-------- Excerpt --------
Plankton are a diverse collection of microscopic organisms that float or drift in the world’s oceans and freshwater bodies. The term describes their lifestyle: being carried by water currents rather than swimming against them. These organisms are functionally divided into two main categories based on how they obtain energy: phytoplankton, which are plant-like primary producers, and zooplankton, which are animal-like consumers. Understanding the diet of these two groups reveals the fundamental energy flow that supports nearly all aquatic life and regulates global biogeochemical processes.
The Diet of Phytoplankton
Phytoplankton, meaning “plant drifters,” form the base of the marine food web by creating their own food through autotrophy. Similar to terrestrial plants, they capture light energy and transform it into chemical energy via photosynthesis. This process involves drawing in dissolved carbon dioxide (\(text{CO}_2\)) and water to synthesize carbohydrates and release oxygen as a byproduct.
Their growth requires a specific suite of non-organic nutrients dissolved in the seawater. Macronutrients, such as nitrogen (N) and phosphorus (P), are required in large amounts to build cell structures and genetic material. Diatoms, a major group of phytoplankton, also require silicon to construct their intricate, glass-like cell walls.
In many open ocean regions, the supply of certain trace elements, or micronutrients, can limit growth even when light and macronutrients are plentiful. Iron is the most common limiting micronutrient, especially in areas far from land where atmospheric dust deposition is low. Other trace metals, including zinc and cobalt, are also required as co-factors for the enzymes that catalyze essential cellular reactions.
The Diet of Zooplankton
Zooplankton are the primary consumers in aquatic environments, relying on organic matter created by the phytoplankton through heterotrophy. Their diet is highly varied, ranging from strictly herbivorous to carnivorous or detritivorous, depending on the species and its life stage. The most common food source for these “animal drifters” is the abundant phytoplankton, which they graze on in enormous quantities.
-------- Supplied data --------
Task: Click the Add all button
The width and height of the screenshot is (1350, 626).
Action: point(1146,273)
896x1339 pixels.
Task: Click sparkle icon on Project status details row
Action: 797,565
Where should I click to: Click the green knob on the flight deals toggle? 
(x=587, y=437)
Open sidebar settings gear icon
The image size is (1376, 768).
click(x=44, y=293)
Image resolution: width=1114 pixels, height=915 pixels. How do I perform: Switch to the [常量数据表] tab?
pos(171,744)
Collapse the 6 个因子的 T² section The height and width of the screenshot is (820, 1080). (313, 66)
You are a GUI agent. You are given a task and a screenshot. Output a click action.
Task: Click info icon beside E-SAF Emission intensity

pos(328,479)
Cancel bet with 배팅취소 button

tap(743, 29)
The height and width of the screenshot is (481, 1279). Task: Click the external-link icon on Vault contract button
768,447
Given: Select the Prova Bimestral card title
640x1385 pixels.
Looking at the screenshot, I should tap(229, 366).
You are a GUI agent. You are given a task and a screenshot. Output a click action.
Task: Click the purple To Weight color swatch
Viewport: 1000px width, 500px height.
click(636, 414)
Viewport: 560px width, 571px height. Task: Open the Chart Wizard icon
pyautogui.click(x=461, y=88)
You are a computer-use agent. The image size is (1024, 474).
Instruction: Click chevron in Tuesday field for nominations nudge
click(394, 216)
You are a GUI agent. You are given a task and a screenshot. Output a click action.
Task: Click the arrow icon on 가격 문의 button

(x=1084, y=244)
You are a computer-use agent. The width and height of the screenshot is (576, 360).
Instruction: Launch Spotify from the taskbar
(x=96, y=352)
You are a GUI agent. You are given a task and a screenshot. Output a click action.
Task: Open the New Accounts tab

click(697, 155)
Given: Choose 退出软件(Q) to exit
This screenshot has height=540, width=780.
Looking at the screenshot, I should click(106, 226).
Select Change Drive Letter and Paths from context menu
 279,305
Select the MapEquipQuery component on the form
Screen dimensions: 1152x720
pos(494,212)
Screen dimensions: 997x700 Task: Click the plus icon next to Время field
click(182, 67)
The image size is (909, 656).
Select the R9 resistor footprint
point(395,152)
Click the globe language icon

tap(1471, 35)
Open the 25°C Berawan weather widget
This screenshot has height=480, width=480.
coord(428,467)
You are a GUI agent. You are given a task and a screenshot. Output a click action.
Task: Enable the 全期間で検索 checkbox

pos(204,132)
--------
Exercise requirements:
A - Using the text on plankton diet, answer each question briefly on its own line, marked (i), (ii), (iii):
(i) What do diatoms use silicon to build?
(ii) Which micronutrient most commonly limits phytoplankton growth?
(iii) What is the most common food source for zooplankton?
B - Turn the paragraph of the plankton text that begins "In many open ocean regions" into a short bulleted list, keeping its main facts.
C - Pick up the text on plankton diet after its final sentence and carry it forward in the same formal style.

Answers to the exercise:
A -
(i) Their intricate, glass-like cell walls.
(ii) Iron.
(iii) Phytoplankton.

B -
- In many open ocean regions, scarce trace elements (micronutrients) can limit growth even when light and macronutrients are plentiful.
- Iron is the most common limiting micronutrient, especially far from land where atmospheric dust deposition is low.
- Zinc and cobalt are also required as enzyme co-factors for essential cellular reactions.

C -
Beyond grazing on plant-like cells, zooplankton also function as micro-predators, consuming smaller organisms like bacterioplankton and other, even smaller, zooplankton. This internal predation within the zooplankton community helps regulate populations and recycles nutrients. Many species also consume non-living organic particles that constantly drift down from the surface waters, collectively known as marine snow.
Marine snow is a rain of detritus, including dead plankton, discarded exoskeletons, and fecal pellets from larger animals. By consuming this organic waste, zooplankton play a role in recycling nutrients before the material sinks into the deep ocean. This makes them a crucial link between the primary producers and larger marine life.
Specialized Feeding Methods
The microscopic size and dilute nature of their food supply have led to a range of specialized mechanisms zooplankton use. Filter feeding is one of the most widespread methods, particularly among crustaceans like copepods. These organisms use complex, hair-like appendages and cilia to create feeding currents that draw water and suspended food particles toward their mouthparts.
Other zooplankton employ predatory techniques, categorized as ambush feeding. Passive ambush feeders, such as some jellyfish, simply drift and wait for prey to bump into their sticky or stinging surfaces. Active ambush feeders, like certain copepods, can detect the hydrodynamic disturbance created by a nearby motile prey item and launch a quick, targeted attack.
For species that feed on marine snow, the feeding mechanism often involves colonizing the large, sinking aggregates of detritus. Some zooplankton also exhibit selective feeding based on size, shape, or chemical signature, rather than indiscriminately consuming everything in the water.
Plankton Feeding, Oxygen, and Carbon Cycles
Plankton feeding regulates the Earth’s atmosphere and climate. Phytoplankton photosynthesis is responsible for producing a large percentage of the oxygen we breathe. They take in \(text{CO}_2\) dissolved in the surface water, incorporating the carbon into their organic biomass.
This process initiates the biological carbon pump, which is the primary mechanism for sequestering atmospheric carbon in the deep ocean. When phytoplankton are consumed by zooplankton, the carbon is transferred up the food chain. When zooplankton excrete dense fecal pellets, the carbon-rich organic matter sinks.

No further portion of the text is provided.